WORK INSTRUCTIONS:
Copy out, word for word, the entries from the line containing "coordinates (614, 852)." through the line containing "Locate an element on the screen.", including both of those lines.
——————————
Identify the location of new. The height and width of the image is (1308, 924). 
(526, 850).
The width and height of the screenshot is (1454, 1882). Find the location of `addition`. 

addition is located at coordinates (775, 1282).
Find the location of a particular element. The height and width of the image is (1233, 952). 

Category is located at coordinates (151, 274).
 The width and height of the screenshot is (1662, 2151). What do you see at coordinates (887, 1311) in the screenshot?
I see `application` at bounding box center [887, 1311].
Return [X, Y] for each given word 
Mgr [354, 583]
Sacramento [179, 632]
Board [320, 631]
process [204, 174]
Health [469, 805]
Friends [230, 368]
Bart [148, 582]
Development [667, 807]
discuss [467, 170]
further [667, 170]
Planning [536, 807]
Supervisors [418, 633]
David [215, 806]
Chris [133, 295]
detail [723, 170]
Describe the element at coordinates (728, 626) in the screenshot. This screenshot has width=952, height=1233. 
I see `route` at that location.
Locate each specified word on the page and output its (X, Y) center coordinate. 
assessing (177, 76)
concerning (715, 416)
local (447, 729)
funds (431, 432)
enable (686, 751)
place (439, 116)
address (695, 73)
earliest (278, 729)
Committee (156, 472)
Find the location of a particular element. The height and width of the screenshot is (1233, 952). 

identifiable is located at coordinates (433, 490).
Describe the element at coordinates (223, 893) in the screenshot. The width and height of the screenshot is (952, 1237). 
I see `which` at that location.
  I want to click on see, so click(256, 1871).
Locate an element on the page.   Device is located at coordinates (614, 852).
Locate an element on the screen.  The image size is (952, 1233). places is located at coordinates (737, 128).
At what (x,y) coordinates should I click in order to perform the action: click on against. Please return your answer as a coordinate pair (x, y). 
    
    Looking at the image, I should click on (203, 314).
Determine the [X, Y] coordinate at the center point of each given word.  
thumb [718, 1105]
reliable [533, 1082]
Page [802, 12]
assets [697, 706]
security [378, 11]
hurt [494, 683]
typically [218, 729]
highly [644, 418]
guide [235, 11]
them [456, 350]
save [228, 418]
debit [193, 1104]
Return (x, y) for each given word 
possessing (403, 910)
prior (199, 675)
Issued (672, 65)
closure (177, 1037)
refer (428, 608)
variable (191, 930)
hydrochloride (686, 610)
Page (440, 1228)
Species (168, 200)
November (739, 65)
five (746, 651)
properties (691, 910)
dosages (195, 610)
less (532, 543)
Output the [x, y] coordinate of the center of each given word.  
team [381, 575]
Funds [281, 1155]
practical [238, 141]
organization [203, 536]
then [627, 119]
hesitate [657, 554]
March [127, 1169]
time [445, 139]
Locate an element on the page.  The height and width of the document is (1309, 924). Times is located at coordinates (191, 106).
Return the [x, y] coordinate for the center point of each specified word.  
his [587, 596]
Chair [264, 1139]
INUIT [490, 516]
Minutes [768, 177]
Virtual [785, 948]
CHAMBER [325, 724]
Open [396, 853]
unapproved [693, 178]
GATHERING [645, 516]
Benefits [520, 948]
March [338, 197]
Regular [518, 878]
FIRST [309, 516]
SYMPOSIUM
——————————
SOLUTION:
Locate an element on the page.   Device is located at coordinates (614, 852).
Locate an element on the screen.  The image size is (952, 1233). places is located at coordinates (737, 128).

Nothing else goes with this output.